● **Work item**
Every record, from the first line to the last, needs to be given again exactly.

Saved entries
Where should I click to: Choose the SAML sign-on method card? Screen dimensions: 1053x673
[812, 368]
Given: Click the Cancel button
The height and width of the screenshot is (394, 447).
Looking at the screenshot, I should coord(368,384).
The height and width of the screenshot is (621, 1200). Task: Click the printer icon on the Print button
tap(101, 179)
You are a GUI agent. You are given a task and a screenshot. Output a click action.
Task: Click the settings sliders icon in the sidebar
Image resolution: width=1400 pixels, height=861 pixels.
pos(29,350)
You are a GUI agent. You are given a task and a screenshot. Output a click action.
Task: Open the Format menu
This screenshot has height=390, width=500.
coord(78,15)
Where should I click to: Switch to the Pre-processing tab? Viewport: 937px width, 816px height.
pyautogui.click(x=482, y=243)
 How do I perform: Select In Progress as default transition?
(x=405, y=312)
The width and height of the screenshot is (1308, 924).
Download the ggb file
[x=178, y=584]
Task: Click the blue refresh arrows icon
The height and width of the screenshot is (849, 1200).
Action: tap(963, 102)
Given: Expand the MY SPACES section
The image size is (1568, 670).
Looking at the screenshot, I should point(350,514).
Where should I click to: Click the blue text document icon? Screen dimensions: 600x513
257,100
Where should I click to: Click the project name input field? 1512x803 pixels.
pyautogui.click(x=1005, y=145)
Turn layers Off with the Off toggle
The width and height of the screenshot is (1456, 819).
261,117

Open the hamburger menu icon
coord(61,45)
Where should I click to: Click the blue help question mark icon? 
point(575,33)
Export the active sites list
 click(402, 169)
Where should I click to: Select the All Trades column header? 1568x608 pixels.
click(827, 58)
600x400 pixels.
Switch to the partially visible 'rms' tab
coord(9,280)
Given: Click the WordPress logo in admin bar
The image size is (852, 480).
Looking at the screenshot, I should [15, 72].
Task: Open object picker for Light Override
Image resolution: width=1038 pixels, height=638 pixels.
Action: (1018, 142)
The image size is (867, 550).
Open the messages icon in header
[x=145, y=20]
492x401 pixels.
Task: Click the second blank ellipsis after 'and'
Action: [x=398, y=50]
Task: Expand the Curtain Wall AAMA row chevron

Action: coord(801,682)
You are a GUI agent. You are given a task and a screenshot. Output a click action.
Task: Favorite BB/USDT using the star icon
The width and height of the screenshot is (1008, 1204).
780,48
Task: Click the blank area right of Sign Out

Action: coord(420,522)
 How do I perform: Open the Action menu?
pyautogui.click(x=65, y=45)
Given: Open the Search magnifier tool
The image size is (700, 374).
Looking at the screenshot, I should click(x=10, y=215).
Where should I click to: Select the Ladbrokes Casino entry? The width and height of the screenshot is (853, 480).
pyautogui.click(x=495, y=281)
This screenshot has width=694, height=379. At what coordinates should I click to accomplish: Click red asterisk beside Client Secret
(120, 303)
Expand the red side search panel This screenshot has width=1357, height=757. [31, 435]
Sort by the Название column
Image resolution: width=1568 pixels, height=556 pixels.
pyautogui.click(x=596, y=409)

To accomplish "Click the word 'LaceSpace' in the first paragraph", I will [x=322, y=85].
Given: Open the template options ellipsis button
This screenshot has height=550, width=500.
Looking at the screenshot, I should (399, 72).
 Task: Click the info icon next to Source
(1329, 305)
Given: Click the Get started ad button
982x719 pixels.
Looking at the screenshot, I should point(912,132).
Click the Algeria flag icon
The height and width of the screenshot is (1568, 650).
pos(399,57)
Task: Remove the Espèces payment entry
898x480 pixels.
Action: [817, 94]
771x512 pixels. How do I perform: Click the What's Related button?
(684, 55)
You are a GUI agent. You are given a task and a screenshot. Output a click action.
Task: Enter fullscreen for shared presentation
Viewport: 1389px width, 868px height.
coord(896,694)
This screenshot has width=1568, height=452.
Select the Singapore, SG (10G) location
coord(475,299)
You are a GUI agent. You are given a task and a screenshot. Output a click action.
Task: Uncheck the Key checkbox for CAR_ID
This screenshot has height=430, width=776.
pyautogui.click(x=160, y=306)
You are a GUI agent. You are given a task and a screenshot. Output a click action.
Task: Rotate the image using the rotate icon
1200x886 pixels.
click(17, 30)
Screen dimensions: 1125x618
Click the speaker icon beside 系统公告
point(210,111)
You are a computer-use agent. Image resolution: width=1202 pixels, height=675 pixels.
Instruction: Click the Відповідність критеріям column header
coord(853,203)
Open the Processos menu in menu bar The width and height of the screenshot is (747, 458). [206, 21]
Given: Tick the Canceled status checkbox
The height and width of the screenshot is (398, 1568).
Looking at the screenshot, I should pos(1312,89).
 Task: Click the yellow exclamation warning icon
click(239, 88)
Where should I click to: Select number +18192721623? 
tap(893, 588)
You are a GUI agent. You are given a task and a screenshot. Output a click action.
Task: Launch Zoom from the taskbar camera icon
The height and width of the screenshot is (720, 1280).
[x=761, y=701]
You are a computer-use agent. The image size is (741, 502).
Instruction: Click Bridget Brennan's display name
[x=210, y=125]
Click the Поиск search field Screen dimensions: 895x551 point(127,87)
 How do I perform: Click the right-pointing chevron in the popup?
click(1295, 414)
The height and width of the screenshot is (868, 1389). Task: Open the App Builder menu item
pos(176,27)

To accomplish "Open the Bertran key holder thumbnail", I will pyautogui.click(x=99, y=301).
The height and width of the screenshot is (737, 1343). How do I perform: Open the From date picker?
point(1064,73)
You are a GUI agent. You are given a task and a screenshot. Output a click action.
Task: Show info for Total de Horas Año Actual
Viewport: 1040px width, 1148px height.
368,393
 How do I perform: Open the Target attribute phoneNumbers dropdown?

● **Response to this exercise**
Where should I click to: Choose the SAML sign-on method card? Screen dimensions: 1053x673
[812, 368]
Given: Click the Cancel button
The height and width of the screenshot is (394, 447).
Looking at the screenshot, I should coord(368,384).
The height and width of the screenshot is (621, 1200). Task: Click the printer icon on the Print button
tap(101, 179)
You are a GUI agent. You are given a task and a screenshot. Output a click action.
Task: Click the settings sliders icon in the sidebar
Image resolution: width=1400 pixels, height=861 pixels.
pos(29,350)
You are a GUI agent. You are given a task and a screenshot. Output a click action.
Task: Open the Format menu
This screenshot has height=390, width=500.
coord(78,15)
Where should I click to: Switch to the Pre-processing tab? Viewport: 937px width, 816px height.
pyautogui.click(x=482, y=243)
 How do I perform: Select In Progress as default transition?
(x=405, y=312)
The width and height of the screenshot is (1308, 924).
Download the ggb file
[x=178, y=584]
Task: Click the blue refresh arrows icon
The height and width of the screenshot is (849, 1200).
Action: tap(963, 102)
Given: Expand the MY SPACES section
The image size is (1568, 670).
Looking at the screenshot, I should point(350,514).
Where should I click to: Click the blue text document icon? Screen dimensions: 600x513
257,100
Where should I click to: Click the project name input field? 1512x803 pixels.
pyautogui.click(x=1005, y=145)
Turn layers Off with the Off toggle
The width and height of the screenshot is (1456, 819).
261,117

Open the hamburger menu icon
coord(61,45)
Where should I click to: Click the blue help question mark icon? 
point(575,33)
Export the active sites list
 click(402, 169)
Where should I click to: Select the All Trades column header? 1568x608 pixels.
click(827, 58)
600x400 pixels.
Switch to the partially visible 'rms' tab
coord(9,280)
Given: Click the WordPress logo in admin bar
The image size is (852, 480).
Looking at the screenshot, I should [15, 72].
Task: Open object picker for Light Override
Image resolution: width=1038 pixels, height=638 pixels.
Action: (1018, 142)
The image size is (867, 550).
Open the messages icon in header
[x=145, y=20]
492x401 pixels.
Task: Click the second blank ellipsis after 'and'
Action: [x=398, y=50]
Task: Expand the Curtain Wall AAMA row chevron

Action: coord(801,682)
You are a GUI agent. You are given a task and a screenshot. Output a click action.
Task: Favorite BB/USDT using the star icon
The width and height of the screenshot is (1008, 1204).
780,48
Task: Click the blank area right of Sign Out

Action: coord(420,522)
 How do I perform: Open the Action menu?
pyautogui.click(x=65, y=45)
Given: Open the Search magnifier tool
The image size is (700, 374).
Looking at the screenshot, I should click(x=10, y=215).
Where should I click to: Select the Ladbrokes Casino entry? The width and height of the screenshot is (853, 480).
pyautogui.click(x=495, y=281)
This screenshot has width=694, height=379. At what coordinates should I click to accomplish: Click red asterisk beside Client Secret
(120, 303)
Expand the red side search panel This screenshot has width=1357, height=757. [31, 435]
Sort by the Название column
Image resolution: width=1568 pixels, height=556 pixels.
pyautogui.click(x=596, y=409)

To accomplish "Click the word 'LaceSpace' in the first paragraph", I will [x=322, y=85].
Given: Open the template options ellipsis button
This screenshot has height=550, width=500.
Looking at the screenshot, I should (399, 72).
 Task: Click the info icon next to Source
(1329, 305)
Given: Click the Get started ad button
982x719 pixels.
Looking at the screenshot, I should point(912,132).
Click the Algeria flag icon
The height and width of the screenshot is (1568, 650).
pos(399,57)
Task: Remove the Espèces payment entry
898x480 pixels.
Action: [817, 94]
771x512 pixels. How do I perform: Click the What's Related button?
(684, 55)
You are a GUI agent. You are given a task and a screenshot. Output a click action.
Task: Enter fullscreen for shared presentation
Viewport: 1389px width, 868px height.
coord(896,694)
This screenshot has width=1568, height=452.
Select the Singapore, SG (10G) location
coord(475,299)
You are a GUI agent. You are given a task and a screenshot. Output a click action.
Task: Uncheck the Key checkbox for CAR_ID
This screenshot has height=430, width=776.
pyautogui.click(x=160, y=306)
You are a GUI agent. You are given a task and a screenshot. Output a click action.
Task: Rotate the image using the rotate icon
1200x886 pixels.
click(17, 30)
Screen dimensions: 1125x618
Click the speaker icon beside 系统公告
point(210,111)
You are a computer-use agent. Image resolution: width=1202 pixels, height=675 pixels.
Instruction: Click the Відповідність критеріям column header
coord(853,203)
Open the Processos menu in menu bar The width and height of the screenshot is (747, 458). [206, 21]
Given: Tick the Canceled status checkbox
The height and width of the screenshot is (398, 1568).
Looking at the screenshot, I should pos(1312,89).
 Task: Click the yellow exclamation warning icon
click(239, 88)
Where should I click to: Select number +18192721623? 
tap(893, 588)
You are a GUI agent. You are given a task and a screenshot. Output a click action.
Task: Launch Zoom from the taskbar camera icon
The height and width of the screenshot is (720, 1280).
[x=761, y=701]
You are a computer-use agent. The image size is (741, 502).
Instruction: Click Bridget Brennan's display name
[x=210, y=125]
Click the Поиск search field Screen dimensions: 895x551 point(127,87)
 How do I perform: Click the right-pointing chevron in the popup?
click(1295, 414)
The height and width of the screenshot is (868, 1389). Task: Open the App Builder menu item
pos(176,27)

To accomplish "Open the Bertran key holder thumbnail", I will pyautogui.click(x=99, y=301).
The height and width of the screenshot is (737, 1343). How do I perform: Open the From date picker?
point(1064,73)
You are a GUI agent. You are given a task and a screenshot. Output a click action.
Task: Show info for Total de Horas Año Actual
Viewport: 1040px width, 1148px height.
368,393
 How do I perform: Open the Target attribute phoneNumbers dropdown?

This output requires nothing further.